Brief -
Tally the lines in the material below that contain the string "sidebar". What is the count? Reply with the number alone.

Task material -
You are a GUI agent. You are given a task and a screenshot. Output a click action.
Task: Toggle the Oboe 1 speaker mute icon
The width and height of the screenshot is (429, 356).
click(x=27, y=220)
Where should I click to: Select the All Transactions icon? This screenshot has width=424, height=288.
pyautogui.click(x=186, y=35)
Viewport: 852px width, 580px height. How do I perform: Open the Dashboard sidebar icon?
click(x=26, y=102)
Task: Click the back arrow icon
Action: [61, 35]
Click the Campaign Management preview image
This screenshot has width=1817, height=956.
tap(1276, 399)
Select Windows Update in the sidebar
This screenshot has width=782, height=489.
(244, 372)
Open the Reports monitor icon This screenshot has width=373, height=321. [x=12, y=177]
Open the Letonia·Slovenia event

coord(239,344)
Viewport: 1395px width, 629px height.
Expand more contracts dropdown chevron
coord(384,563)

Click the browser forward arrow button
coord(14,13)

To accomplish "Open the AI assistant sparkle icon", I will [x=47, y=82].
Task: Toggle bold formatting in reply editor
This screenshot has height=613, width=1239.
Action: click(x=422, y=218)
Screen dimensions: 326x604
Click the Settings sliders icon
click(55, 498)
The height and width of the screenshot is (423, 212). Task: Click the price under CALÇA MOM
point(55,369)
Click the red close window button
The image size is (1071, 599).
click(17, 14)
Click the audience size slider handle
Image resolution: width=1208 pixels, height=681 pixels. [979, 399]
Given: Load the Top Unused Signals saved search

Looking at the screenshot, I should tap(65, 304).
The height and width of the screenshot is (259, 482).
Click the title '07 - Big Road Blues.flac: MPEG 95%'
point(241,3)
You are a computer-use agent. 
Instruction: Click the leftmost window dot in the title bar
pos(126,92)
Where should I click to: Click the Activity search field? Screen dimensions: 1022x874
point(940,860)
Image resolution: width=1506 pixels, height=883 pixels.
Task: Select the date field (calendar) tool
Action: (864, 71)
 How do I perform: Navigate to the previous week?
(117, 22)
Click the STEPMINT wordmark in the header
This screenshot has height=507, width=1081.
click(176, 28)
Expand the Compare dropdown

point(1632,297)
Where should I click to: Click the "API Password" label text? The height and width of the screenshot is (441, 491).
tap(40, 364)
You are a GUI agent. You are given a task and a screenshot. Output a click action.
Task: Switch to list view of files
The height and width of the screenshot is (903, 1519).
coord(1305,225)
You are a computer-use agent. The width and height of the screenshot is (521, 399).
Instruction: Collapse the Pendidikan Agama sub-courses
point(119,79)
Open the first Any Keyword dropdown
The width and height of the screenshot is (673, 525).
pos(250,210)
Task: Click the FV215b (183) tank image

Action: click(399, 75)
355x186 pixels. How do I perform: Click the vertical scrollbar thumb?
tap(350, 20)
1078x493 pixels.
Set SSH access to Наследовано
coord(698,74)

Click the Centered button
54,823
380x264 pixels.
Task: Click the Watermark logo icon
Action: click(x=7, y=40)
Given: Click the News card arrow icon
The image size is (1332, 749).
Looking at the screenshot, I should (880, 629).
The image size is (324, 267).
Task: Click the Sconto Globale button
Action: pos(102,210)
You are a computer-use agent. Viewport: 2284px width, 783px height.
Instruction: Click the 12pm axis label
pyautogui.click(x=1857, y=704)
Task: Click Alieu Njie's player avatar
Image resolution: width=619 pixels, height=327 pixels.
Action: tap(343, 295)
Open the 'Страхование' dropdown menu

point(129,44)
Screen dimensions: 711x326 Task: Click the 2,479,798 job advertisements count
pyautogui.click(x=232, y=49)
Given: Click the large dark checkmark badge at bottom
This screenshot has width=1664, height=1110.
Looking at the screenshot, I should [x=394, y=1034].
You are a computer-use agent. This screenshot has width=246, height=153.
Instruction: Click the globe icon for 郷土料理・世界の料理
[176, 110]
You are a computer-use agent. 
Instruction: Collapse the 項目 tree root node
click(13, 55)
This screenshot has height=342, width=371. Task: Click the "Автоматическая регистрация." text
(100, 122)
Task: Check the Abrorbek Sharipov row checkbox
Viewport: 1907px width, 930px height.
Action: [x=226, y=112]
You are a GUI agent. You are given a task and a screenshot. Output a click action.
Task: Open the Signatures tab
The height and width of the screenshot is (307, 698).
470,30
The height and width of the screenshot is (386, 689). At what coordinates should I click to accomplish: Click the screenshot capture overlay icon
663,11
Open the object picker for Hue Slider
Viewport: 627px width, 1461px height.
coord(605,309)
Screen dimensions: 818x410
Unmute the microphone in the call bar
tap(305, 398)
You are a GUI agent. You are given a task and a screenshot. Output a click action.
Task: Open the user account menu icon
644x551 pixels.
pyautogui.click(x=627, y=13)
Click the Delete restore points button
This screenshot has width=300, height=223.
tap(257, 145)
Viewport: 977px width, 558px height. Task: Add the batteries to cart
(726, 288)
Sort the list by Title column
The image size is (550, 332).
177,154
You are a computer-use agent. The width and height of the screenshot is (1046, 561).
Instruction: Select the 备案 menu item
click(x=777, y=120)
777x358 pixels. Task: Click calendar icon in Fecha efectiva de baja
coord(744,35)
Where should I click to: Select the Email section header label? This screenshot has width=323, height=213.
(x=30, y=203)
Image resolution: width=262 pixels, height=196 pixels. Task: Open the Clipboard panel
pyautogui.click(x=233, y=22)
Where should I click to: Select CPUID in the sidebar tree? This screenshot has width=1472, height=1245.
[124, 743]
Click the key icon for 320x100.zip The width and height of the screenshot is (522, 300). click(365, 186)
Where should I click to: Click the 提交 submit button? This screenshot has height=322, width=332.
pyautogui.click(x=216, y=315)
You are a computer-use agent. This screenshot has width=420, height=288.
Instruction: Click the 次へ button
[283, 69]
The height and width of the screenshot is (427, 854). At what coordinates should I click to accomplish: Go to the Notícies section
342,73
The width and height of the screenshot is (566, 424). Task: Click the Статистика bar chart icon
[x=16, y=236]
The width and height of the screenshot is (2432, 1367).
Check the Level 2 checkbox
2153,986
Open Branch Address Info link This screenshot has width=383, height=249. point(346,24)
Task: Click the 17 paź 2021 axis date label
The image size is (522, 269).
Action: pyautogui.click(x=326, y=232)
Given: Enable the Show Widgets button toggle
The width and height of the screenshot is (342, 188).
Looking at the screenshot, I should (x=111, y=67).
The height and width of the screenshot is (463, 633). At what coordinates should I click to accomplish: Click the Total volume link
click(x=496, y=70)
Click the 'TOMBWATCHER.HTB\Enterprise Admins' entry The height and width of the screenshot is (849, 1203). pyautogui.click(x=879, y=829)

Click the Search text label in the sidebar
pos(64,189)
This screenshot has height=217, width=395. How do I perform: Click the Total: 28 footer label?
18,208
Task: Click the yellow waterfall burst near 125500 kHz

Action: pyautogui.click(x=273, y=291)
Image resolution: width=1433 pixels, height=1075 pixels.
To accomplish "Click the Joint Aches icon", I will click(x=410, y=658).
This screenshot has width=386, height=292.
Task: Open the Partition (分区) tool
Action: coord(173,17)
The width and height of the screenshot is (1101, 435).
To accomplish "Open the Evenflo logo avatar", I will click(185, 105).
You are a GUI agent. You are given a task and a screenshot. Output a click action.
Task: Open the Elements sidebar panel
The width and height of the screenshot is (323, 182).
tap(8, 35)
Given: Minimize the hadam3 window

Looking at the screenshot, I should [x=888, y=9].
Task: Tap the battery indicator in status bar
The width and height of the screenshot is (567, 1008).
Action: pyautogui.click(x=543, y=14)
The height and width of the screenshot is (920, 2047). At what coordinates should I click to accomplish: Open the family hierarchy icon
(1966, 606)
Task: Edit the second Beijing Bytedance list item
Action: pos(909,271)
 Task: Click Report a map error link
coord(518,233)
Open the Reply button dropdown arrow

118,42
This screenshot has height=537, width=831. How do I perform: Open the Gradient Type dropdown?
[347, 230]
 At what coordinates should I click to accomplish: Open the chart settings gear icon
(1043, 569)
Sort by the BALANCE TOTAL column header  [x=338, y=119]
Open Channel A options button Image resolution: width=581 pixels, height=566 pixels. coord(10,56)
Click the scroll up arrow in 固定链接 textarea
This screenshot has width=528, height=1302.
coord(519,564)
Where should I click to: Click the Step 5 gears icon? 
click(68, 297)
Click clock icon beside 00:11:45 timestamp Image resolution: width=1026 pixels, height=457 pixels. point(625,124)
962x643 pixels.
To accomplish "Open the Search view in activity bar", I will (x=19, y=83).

Reply to the exercise -
5